E così, di seguito, per li rami: ognuno che faccia il proprio dovere diventa, in automatico, uno di sinistra. Così vale per chi paga le tasse, per chi denuncia il pizzo, per chi sceglie le guardie e dice basta ai ladri. La stupidità congenita della destra, specie se dotata di microfono e di taccuino, è svelata in questo tic: regalare la battaglia di civiltà alla sinistra. La condanna della destra è tutta descritta in una scena: prendere le corna da terra – quelle degli evasori fiscali, quelle dei magnaccia, quelle degli assassini e quelle degli indifferenti – e mettersele in testa. E tutto questo mentre questo governo, con Roberto Maroni al Viminale, con decisioni sottoscritte da Silvio Berlusconi in persona, sta facendo piazza pulita della criminalità. Tutto questo mentre il mondo intero, con Gomorra sotto il braccio, trova in Roberto Saviano un esempio d’italiano mai visto fino ad oggi. Un italiano che non è, per come lo accusano da destra, un comunista con la barba di tre giorni ma, sempre che il termine non ci esponga alla querela, un patriota. Lui lo ha già scritto, lo ha già detto e lo ha già raccontato molte volte. Non c’è un angolo della vita di questo giovane scrittore che non sia stato svelato, anche al netto delle invidie e degli insulti. Furbizia compresa.

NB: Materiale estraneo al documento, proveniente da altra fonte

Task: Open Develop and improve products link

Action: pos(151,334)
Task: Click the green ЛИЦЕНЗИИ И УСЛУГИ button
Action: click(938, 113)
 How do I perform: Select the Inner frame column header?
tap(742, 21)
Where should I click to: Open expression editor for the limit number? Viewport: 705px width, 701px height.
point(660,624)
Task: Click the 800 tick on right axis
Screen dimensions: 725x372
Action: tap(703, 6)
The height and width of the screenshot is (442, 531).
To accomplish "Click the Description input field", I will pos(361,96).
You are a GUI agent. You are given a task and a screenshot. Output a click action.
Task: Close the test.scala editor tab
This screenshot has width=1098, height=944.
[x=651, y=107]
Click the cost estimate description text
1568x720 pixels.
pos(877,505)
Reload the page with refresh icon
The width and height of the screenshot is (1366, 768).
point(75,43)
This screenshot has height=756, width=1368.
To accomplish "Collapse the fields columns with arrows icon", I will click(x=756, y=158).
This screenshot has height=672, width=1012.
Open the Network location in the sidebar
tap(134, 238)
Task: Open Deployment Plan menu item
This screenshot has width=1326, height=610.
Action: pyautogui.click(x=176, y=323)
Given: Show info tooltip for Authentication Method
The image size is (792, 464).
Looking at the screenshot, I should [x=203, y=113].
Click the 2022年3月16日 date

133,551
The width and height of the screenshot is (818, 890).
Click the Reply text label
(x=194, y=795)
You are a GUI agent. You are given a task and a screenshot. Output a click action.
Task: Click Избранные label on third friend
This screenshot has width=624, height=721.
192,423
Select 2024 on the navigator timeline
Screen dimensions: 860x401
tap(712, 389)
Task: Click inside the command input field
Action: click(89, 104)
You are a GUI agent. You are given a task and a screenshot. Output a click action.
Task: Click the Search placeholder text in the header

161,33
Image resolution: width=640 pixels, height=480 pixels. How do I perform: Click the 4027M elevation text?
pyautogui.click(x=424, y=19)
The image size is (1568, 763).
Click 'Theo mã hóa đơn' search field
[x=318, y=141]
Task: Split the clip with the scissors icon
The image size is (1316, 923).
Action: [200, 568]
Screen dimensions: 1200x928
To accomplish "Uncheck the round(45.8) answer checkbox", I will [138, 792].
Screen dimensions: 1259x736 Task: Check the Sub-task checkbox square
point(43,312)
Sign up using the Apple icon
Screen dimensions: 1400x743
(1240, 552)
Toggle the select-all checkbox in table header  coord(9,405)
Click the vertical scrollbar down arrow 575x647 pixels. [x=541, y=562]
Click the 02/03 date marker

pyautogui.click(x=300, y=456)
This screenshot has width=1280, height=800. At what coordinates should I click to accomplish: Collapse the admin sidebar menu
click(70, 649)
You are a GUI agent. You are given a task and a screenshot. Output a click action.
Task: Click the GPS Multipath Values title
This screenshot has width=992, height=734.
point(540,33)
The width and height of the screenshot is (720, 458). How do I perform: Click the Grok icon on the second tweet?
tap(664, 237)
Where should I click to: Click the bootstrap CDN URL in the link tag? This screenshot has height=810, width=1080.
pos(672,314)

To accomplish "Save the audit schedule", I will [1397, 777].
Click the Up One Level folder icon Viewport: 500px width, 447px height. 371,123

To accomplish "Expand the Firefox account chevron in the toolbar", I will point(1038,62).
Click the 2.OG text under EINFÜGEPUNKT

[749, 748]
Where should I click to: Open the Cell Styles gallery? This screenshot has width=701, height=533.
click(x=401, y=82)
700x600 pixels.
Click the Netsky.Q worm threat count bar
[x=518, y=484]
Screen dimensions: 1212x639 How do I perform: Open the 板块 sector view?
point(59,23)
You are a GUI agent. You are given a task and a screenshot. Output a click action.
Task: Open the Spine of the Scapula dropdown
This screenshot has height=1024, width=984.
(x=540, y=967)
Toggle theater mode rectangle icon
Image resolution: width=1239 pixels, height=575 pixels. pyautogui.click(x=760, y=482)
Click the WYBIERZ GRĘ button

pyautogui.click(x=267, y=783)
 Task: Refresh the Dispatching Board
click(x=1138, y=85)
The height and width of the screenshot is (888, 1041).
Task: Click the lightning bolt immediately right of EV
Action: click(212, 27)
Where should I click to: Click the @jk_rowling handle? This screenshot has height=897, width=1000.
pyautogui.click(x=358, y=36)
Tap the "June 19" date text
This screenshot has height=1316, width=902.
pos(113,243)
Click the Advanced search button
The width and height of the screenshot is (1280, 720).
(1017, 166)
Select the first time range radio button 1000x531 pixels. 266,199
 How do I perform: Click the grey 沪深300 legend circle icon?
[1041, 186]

E’ solo uno cazzuto, uno che sa tenere una pistola in pugno, uno che sa sbrigarsela al modo dell’uomo vero, uno che è agli antipodi del fighetta, uno che non c’entra niente con tutti quelli che lo venerano, neppure con RaiTre che gli offre la tribuna, ma ancora meno c’entra con tutti quelli che vogliono togliere a lui e al suo libro i riflettori. Non c’entra con tutte le contumelie che gli lanciano addosso i suoi detrattori. Non assomiglia alle accuse che gli rivolgono, in una sola parola: tutto è tranne che un comunista. Tutto eccetto che un conformista, tutto fuorché un venerando somaro del pensiero dominante, sempre che si abbia la pazienza di leggerselo il suo pensiero, anche perché si rischia di perdersi ciò che può apparire balsamo alle meningi: come quando denuncia gli anni del saccheggio del centro-sinistra.
Ha solo la barba di tre giorni e poi – è vero – s’è nutrito alla fonte della grande letteratura maledetta: da Ezra Pound a Louis Ferdinand Celine. Però va avanti, è generoso, cerca negli altri quello che lui stesso ha assaporato: la libertà di pensarla sempre fuori da ogni schema. Può non piacere ma è un eroe. Avrebbe perfino pietas di Sandokan, il suo nemico, così come ebbe una sovrana ironia al processo, guardando in faccia tutta la feccia. Basta vederlo nell’interezza della sua fisicità. Si muove come in scena, mette in scena la romantica sovrapposizione dell’arte su tutto. E’ solo uno che sfida anche la sua stessa storia pur di fare l’unica rivoluzione necessaria: liberare il Sud dalla Mafia perché la Mafia c’è. E non è di destra. A meno che non si voglia farsela regalare. Giusto per fare a cambio con gli eroi.